Wenn das Herz bricht, aber man trotzdem glücklich ist.
Ich hoffe ihr verzeiht mir diesen sehr emotionalen Beitrag – ich schreibe ihn, weil es mich sehr bewegt hat. Ich möchte niemanden traurig machen nur zeigen, dass auch ein unvermeidbarer Abschied schön sein kann.
Wir haben gestern meine Schwiegermutter verabschiedet. In Dankbarkeit für die Zeit die wir miteinander hatten, die Stärke, die ich erleben durfte und den Zusammenhalt – der mir bewiesen hat, dass ich mich vor überhaupt nichts mehr fürchten muss.
Der Abschied kam nicht überraschend, aber trotzdem viel zu früh. Wie das so ist bei einem wunderbaren Menschen, den man so gerne noch viel, viel länger um sich gehabt hätte.
Ich hatte so eine Angst – weil ich bisher noch nicht mit dem Tod eines Menschen konfrontiert war, der mir so sehr nahe stand.
Ich dachte, ich hätte noch etwas mehr Zeit für den Abschied, ich hatte geplant, am vergangenen Sonntag zu meiner Schwiegermutter zu fahren, da ich am Samstag den Nähworkshop hatte. Aber Freitag Abend rief mich Herr erbsünde an und meinte es sei besser, ich käme gleich.

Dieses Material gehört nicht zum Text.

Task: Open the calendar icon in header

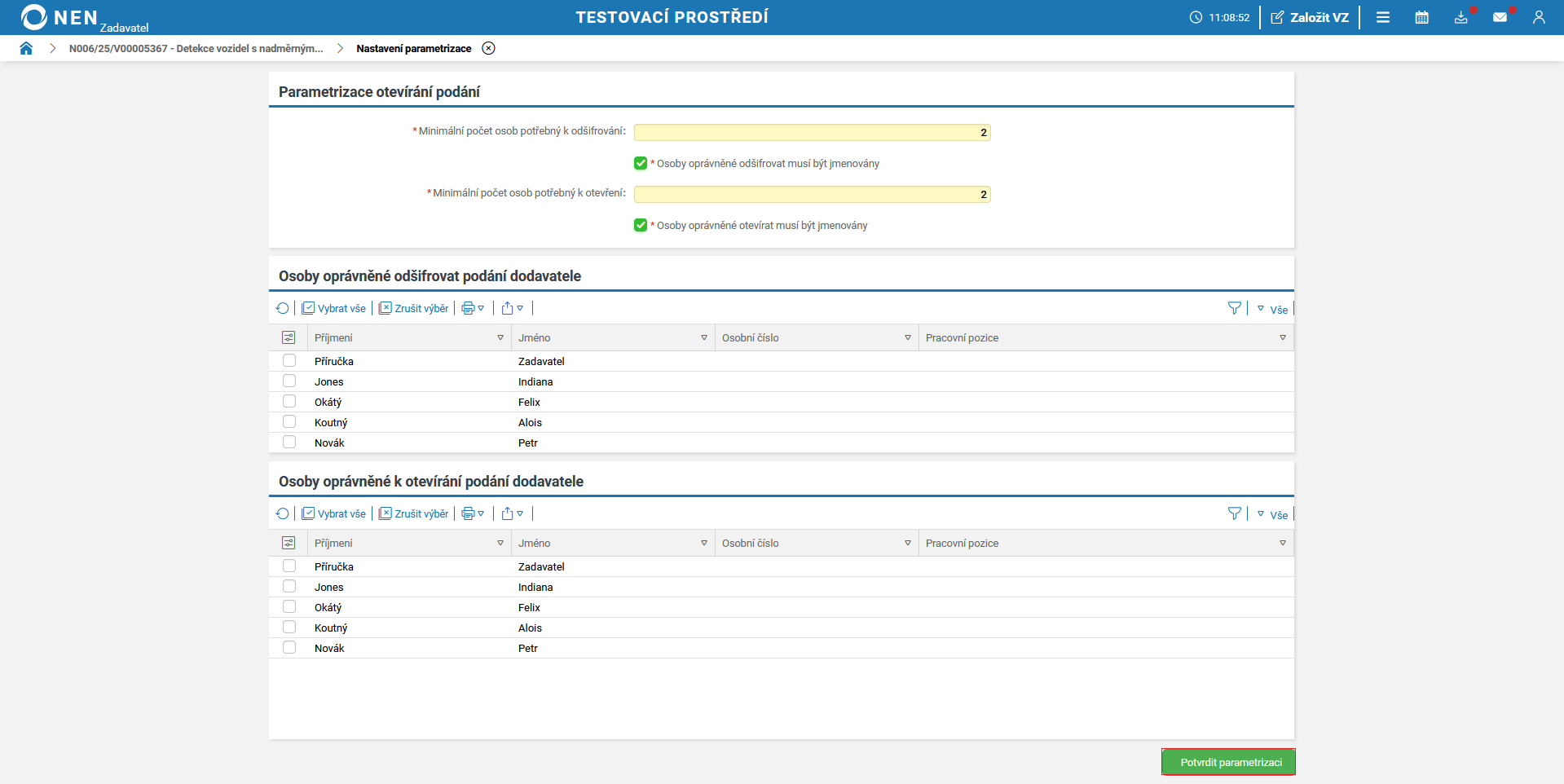Action: [1421, 17]
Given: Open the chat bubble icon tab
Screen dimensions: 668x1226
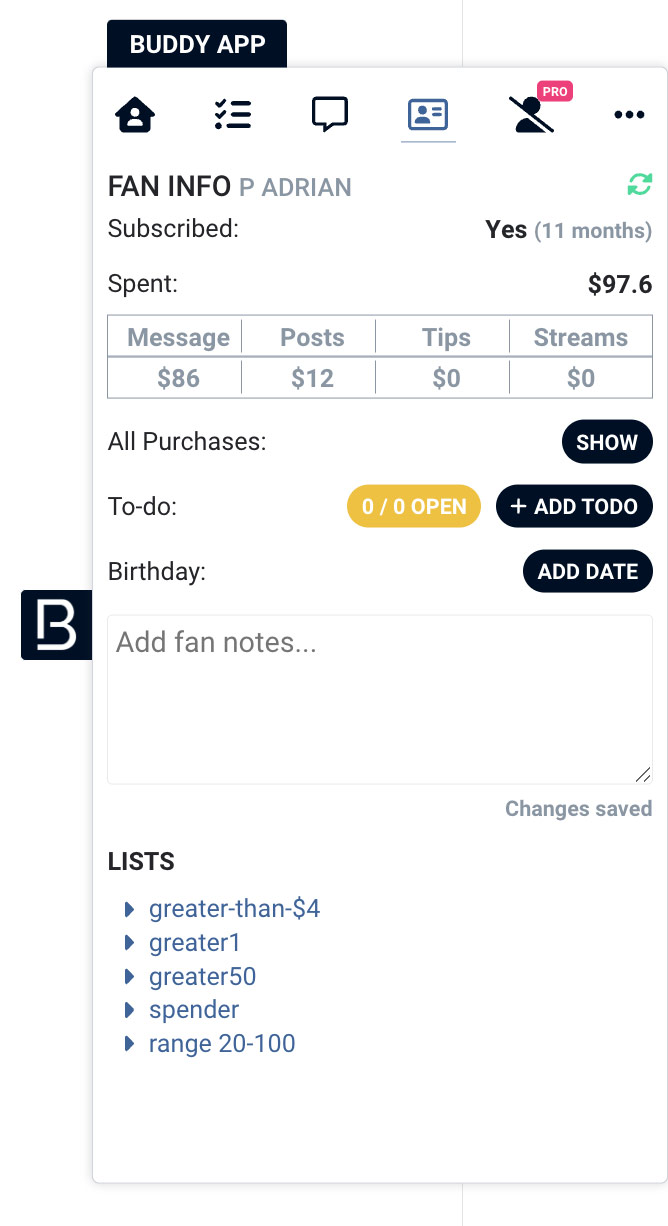Looking at the screenshot, I should (x=330, y=114).
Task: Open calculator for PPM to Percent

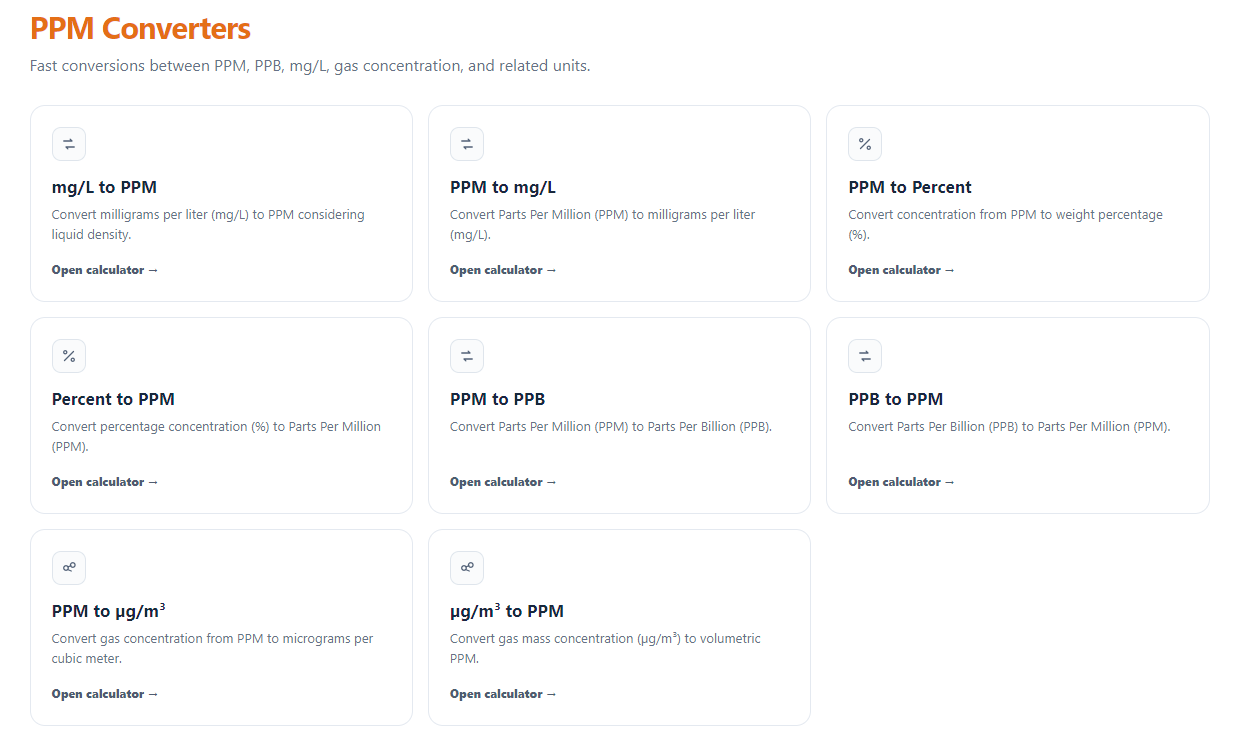Action: [902, 270]
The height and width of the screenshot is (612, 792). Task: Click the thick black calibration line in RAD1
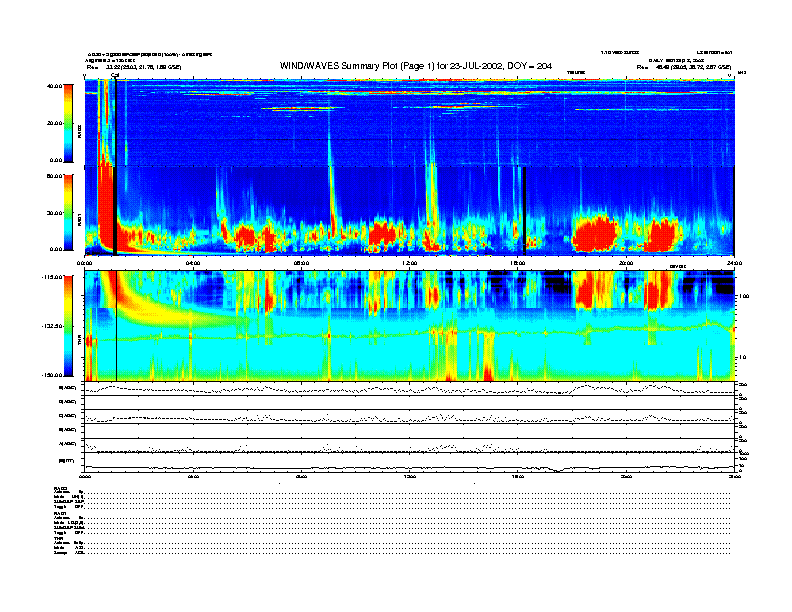pyautogui.click(x=115, y=210)
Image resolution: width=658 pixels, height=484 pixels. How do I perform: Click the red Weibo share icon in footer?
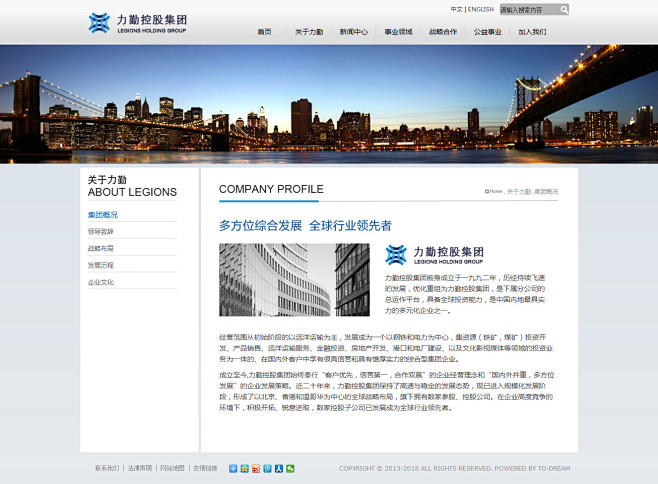click(x=256, y=468)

Ich hatte so eine Angst davor sie zu sehen und vor ihr zu weinen weil ich wusste, dass ich nicht stark sein konnte. Und es war so schön sie im Arm zu halten, mit ihr zu reden, sie zu streicheln und zu küssen und ihr ohne viele Worte zu zeigen, wie wichtig sie mir ist. Und ich durfte bei ihr weinen. Ihre Kinder haben mir Zeit mir ihr alleine gegeben, haben mich bei ihr sitzen lassen und als ich nach Hause gefahren bin, hat sie mir noch einen Kuss für das erbsündchen mitgegeben.
Als dann am Samstag Abend der Anruf kam, dass sie eingeschlafen ist wusste ich, jetzt ist alles gut. Sie hat ihren Frieden gefunden. Und trotzdem hat es unser Herz gebrochen.
Und trotz der großen Trauer kann ich rückblickend nur sagen, dass die Tage so schön waren – denn die Liebe, die ihr entgegen gebracht wurde, war überwältigend. Alle ihre Kinder (Herr erbsünde ist der älteste von vieren) waren zum Zeitpunkt des Abschieds bei ihr. Auch ihre beste Freundin, die rechtzeitig aus Brasilien eintraf, um bei ihr zu sein. Sie war nicht allein. Ihre Kinder haben sie gehalten als sie ging und waren auch in der darauffolgenden Nacht bei ihr.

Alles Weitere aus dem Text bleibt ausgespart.